**What the task requires:**
Echo everything from the line containing "You are a GUI" down to the line containing "the refresh icon", both included, exactly as they appear in the data.
* Start Supplied entries *
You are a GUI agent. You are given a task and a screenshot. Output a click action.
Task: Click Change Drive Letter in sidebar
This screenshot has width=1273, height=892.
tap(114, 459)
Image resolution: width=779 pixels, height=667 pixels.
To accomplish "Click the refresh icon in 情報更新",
* End Supplied entries *
* Start Supplied entries *
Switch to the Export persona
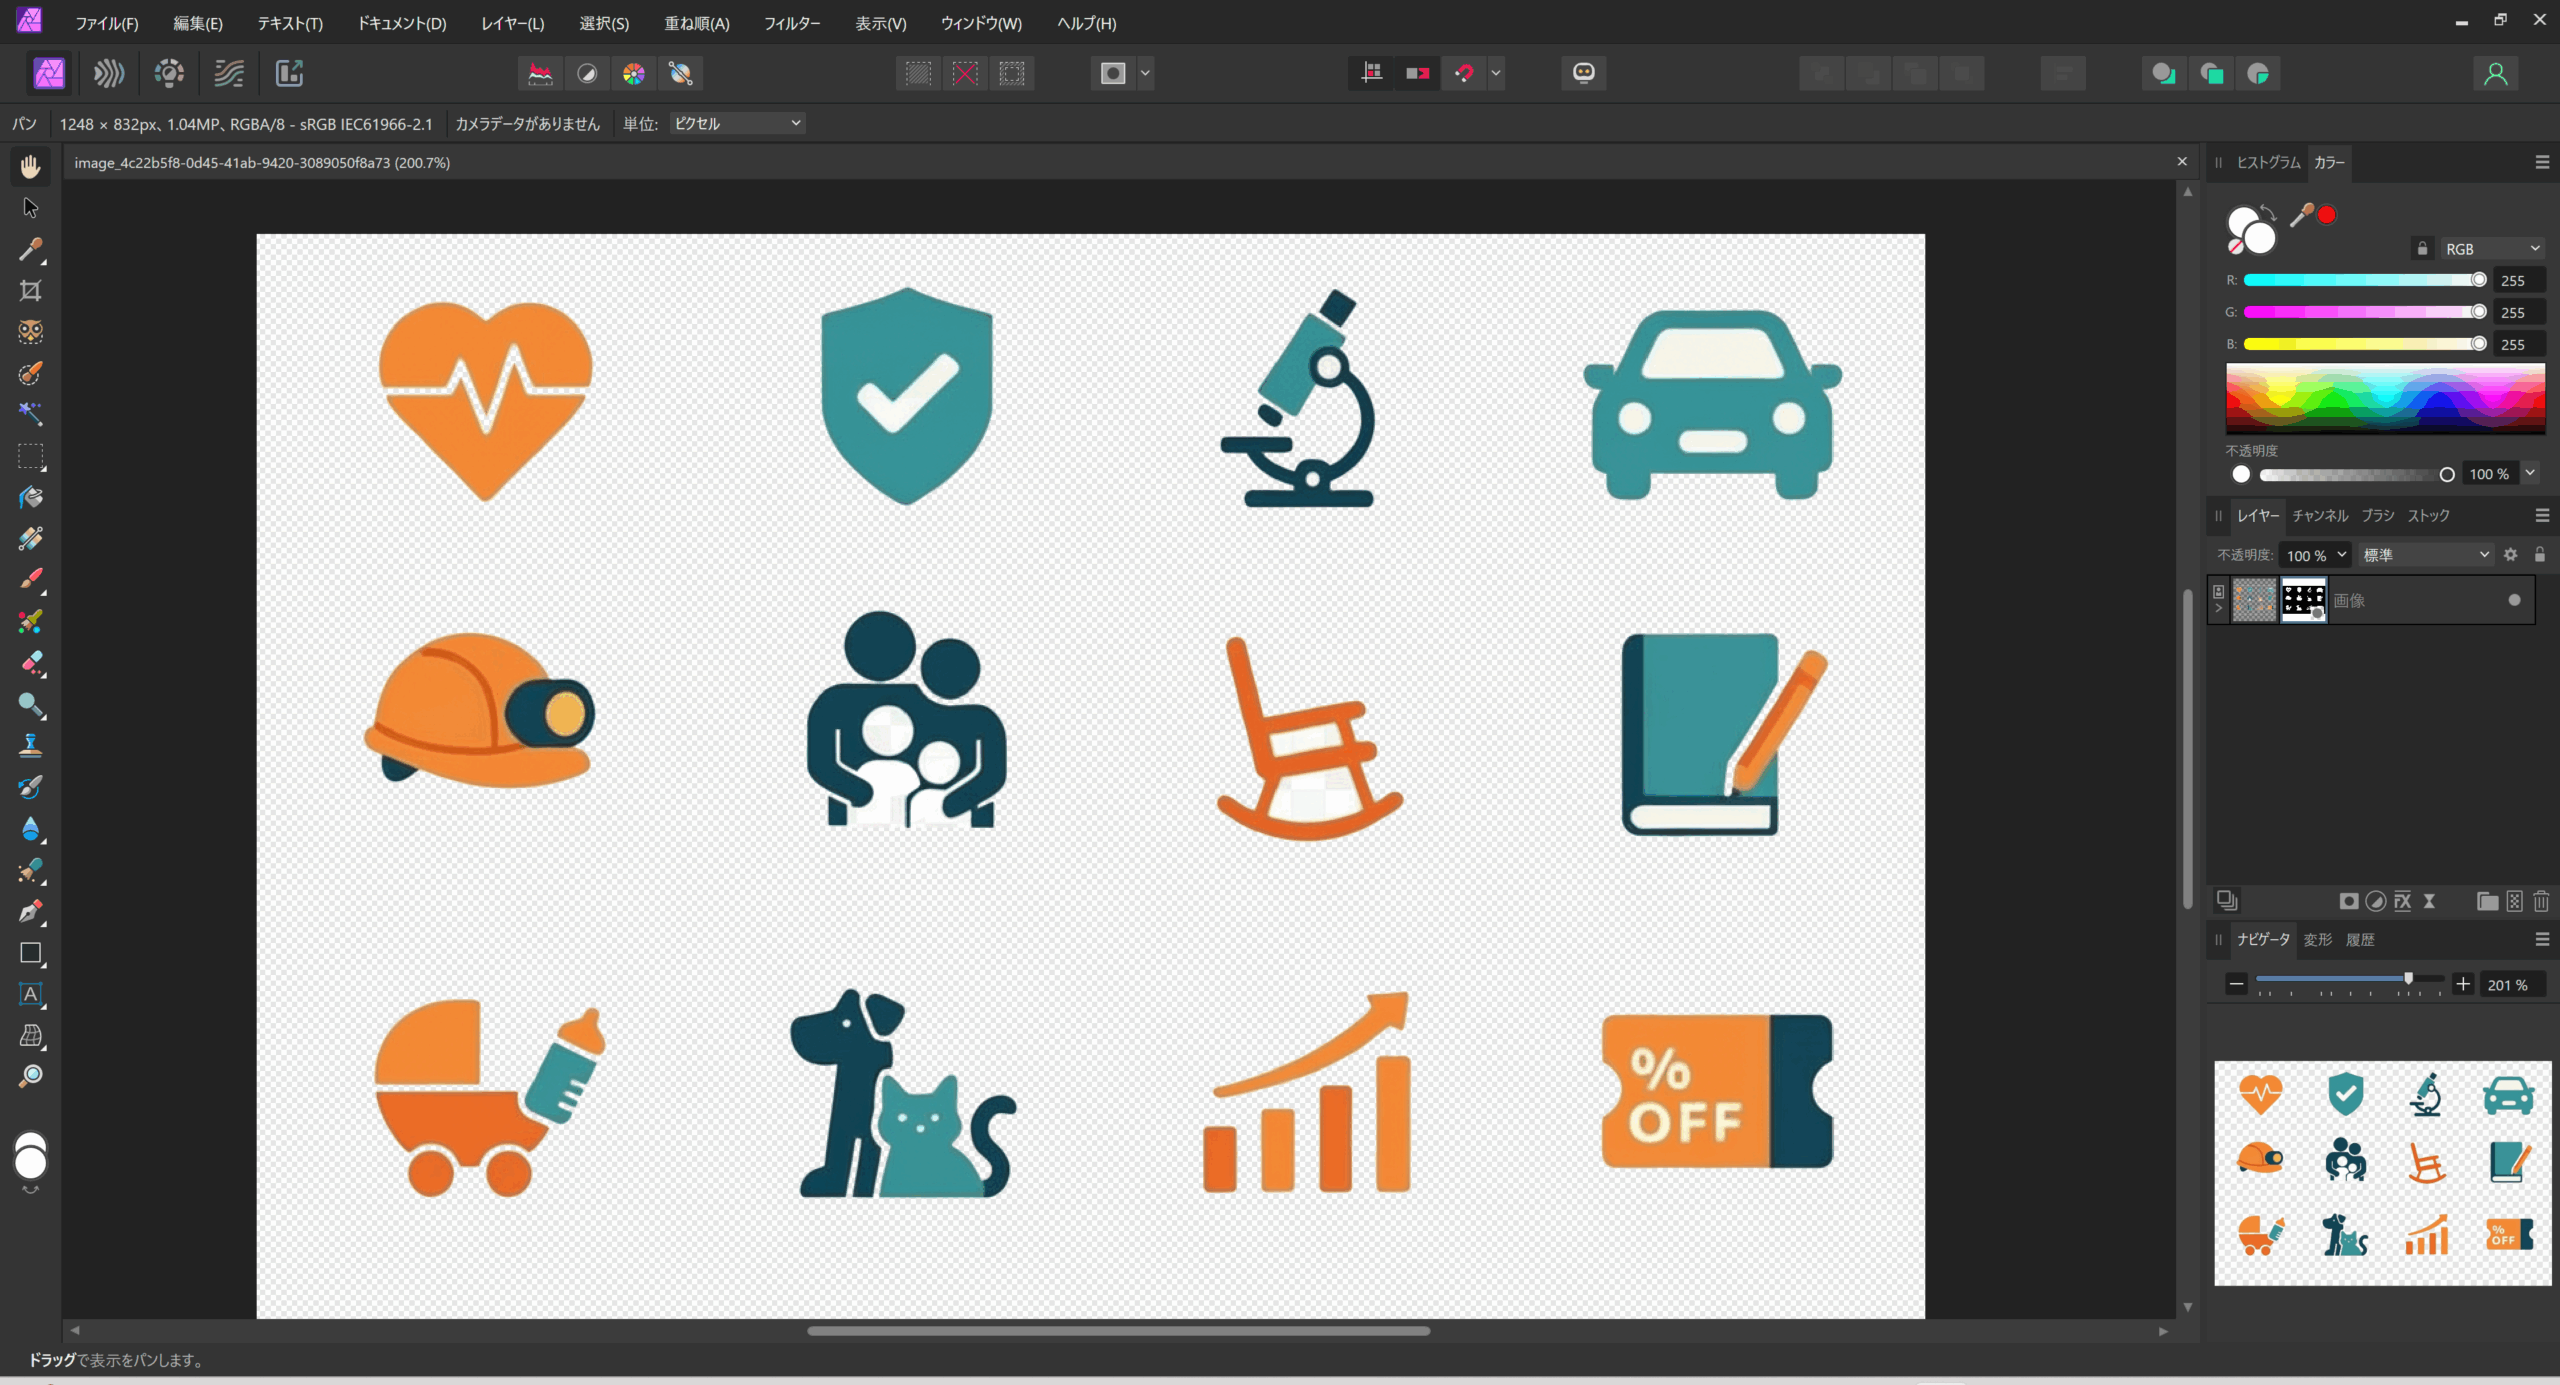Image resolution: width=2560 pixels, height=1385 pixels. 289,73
* End Supplied entries *
**Solution below:**
You are a GUI agent. You are given a task and a screenshot. Output a click action.
Task: Click Change Drive Letter in sidebar
This screenshot has width=1273, height=892.
tap(114, 459)
Image resolution: width=779 pixels, height=667 pixels.
To accomplish "Click the refresh icon in 情報更新",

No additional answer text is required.